## Texte source
----
Parties : Mme [P] [H] (salariée, directrice d’association) c/ Association Santé famille 47 (+ France Travail, intimé accessoire). 

Juridiction : Cour de cassation, chambre sociale – 9 juillet 2025 – n° 24-16.397

Nature du litige : rappel d’heures supplémentaires, repos compensateurs, travail dissimulé (art. L. 3171-2, L. 3171-3, L. 3171-4 C. trav.)


Effet sur la pratique : la Cour réaffirme la règle probatoire « partagée » :

le salarié doit présenter des éléments suffisamment précis; l’employeur doit répondre utilement en produisant ses propres éléments;

les juges ne peuvent rejeter la demande en se fondant sur la seule insuffisance des pièces du salarié. Les courriels tardifs/matinaux, fiches de poste, attestations, notes de frais, etc., peuvent suffire à déclencher la charge de réponse de l’employeur. Légifrance

2.  Analyse détaillée

Les faits — chronologie complète
5 septembre 2011 : embauche de Mme H. comme infirmière coordinatrice; elle deviendra directrice d’association. 
23 août 2019 : licenciement. 
31 octobre 2019 : saisine prud’homale (exécution/rupture du contrat, dont heures supplémentaires). 

La procédure

CA Agen, 9 avril 2024 : rejet des demandes d’heures supplémentaires/contreparties/repos/travail dissimulé. La cour estime que la salariée ne produit pas de décompte précis. 

Cassation (9 juill. 2025) : cassation partielle — renvoi devant CA Toulouse; dépens à la charge de l’employeur; 3 000 € à Mme H. au titre de l’art. 700 CPC. 

Contenu de la décision

Arguments de la demanderesse 

La salariée reprochait à l’arrêt d’appel d’avoir fait peser la charge de la preuve sur elle seule, alors qu’elle avait versé des éléments précis (courriels tôt/tard, fiche de poste, délégation de pouvoirs, descriptif des tâches, attestations, mandats, justificatifs de transport et notes de frais), suffisants pour permettre à l’employeur de répondre. Légifrance

Raisonnement de la Cour de cassation

Rappel des textes : L. 3171-2 (documents de décompte individuels hors horaire collectif),

L. 3171-3 (mise à disposition des documents),

L. 3171-4 (règle probatoire « partagée »; si enregistrement automatique, fiable et infalsifiable).

Principe : en cas de litige,

le salarié présente des éléments suffisamment précis;

l’employeur, qui contrôle le temps de travail, répond utilement;

le juge forme sa conviction au vu de l’ensemble, peut ordonner des mesures d’instruction, et évalue souverainement le quantum s’il retient l’existence d’heures supplémentaires (sans détailler le calcul).
----
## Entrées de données
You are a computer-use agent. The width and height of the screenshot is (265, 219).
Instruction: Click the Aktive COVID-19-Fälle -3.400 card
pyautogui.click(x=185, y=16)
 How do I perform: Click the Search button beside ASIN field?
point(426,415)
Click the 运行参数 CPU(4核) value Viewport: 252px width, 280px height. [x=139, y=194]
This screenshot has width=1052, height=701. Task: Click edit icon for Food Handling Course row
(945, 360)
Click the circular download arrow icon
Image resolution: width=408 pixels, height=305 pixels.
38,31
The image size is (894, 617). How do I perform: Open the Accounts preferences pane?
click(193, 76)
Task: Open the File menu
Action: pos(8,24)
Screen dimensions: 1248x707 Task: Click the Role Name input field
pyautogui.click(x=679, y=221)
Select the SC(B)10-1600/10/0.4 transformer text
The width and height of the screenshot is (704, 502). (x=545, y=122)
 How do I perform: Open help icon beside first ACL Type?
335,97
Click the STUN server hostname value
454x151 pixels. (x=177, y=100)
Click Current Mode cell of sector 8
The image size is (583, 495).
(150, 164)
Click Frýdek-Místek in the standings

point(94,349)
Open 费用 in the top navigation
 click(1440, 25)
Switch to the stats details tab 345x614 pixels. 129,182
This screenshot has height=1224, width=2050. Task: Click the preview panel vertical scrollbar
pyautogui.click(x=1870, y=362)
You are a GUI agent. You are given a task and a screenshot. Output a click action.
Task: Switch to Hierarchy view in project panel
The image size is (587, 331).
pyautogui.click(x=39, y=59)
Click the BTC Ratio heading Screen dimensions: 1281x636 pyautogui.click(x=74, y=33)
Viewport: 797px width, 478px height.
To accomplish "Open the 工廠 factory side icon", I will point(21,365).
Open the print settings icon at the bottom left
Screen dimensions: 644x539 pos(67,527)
----
## Travail demandé
Prolongez le commentaire de l'arrêt sur les heures supplémentaires en reprenant juste après sa dernière phrase. Les données ci-dessus ne jouent aucun rôle dans cet exercice.

## Réponse
Censure : la CA a violé l’art. L. 3171-4 en écartant la demande malgré des éléments précis produits par la salariée (emails, pièces de fonction, attestations, notes de frais…) et en faisant peser la preuve sur la seule salariée. 


Solution

Cassation partielle limitée aux chefs « heures supplémentaires / repos compensateurs / travail dissimulé », renvoi devant CA Toulouse; dépens + 3 000 € art. 700 CPC contre l’employeur. 

3.Références juridiques 

3.1 Jurisprudence 

Cass. soc., 24 nov. 2010, n° 09-40.928 — principe « éléments suffisamment précis », impossibilité de rejeter la demande sur la seule insuffisance des pièces du salarié.

Cass. soc., 14 nov. 2018, n° 17-18.890 — rappel de la preuve partagée et du contrôle du juge.

Cass. soc., 27 janv. 2021, n° 17-31.046 — si enregistrement automatique, il doit être fiable et infalsifiable (L. 3171-4, al. 3).

Cass. soc., 20 janv. 2021, n° 17-31.046 (même lignée, rappel L. 3171-4 et office du juge).

Cass. soc., 24 janv. 2024, n° 22-16.858 — cassation pour mauvaise répartition de la charge probatoire (forfait-jours écarté : retour au régime L. 3171-4).

Cass. soc., 26 févr. 2025, n° 23-13.160 — confirmation du triptyque L. 3171-2/L. 3171-3/L. 3171-4.

Cass. soc., 5 mars 2025, n° 23-22.514 — rappel des textes, version antérieure de L. 3171-3 le cas échéant.

Cass. soc., 14 mai 2025, n° 24-12.508 — ne pas rejeter la demande après avoir admis des éléments précis du salarié sans confronter de véritables éléments de l’employeur.

Présente décision : Cass. soc., 9 juill. 2025, n° 24-16.397 — cassation partielle, renvoi Toulouse.


3.2 Textes légaux 

Code du travail, art. L. 3171-2 (version en vigueur depuis le 01/01/2018) :
« Lorsque tous les salariés occupés dans un service ou un atelier ne travaillent pas selon le même horaire collectif, l'employeur établit les documents nécessaires au décompte de la durée de travail, des repos compensateurs acquis et de leur prise effective, pour chacun des salariés concernés.
Le comité social et économique peut consulter ces documents. »

Code du travail, art. L. 3171-3 (version en vigueur depuis le 10/08/2016) :
« L'employeur tient à la disposition de l'agent de contrôle de l'inspection du travail […] les documents permettant de comptabiliser le temps de travail accompli par chaque salarié. La nature des documents et la durée […] sont déterminées par voie réglementaire. »

Code du travail, art. L. 3171-4 (version en vigueur depuis le 01/05/2008) :
« En cas de litige relatif à l'existence ou au nombre d'heures de travail accomplies, l'employeur fournit au juge les éléments de nature à justifier les horaires effectivement réalisés par le salarié.
Au vu de ces éléments et de ceux fournis par le salarié à l'appui de sa demande, le juge forme sa conviction […]. »
(+ al. 3 : système fiable et infalsifiable s’il y a enregistrement automatique)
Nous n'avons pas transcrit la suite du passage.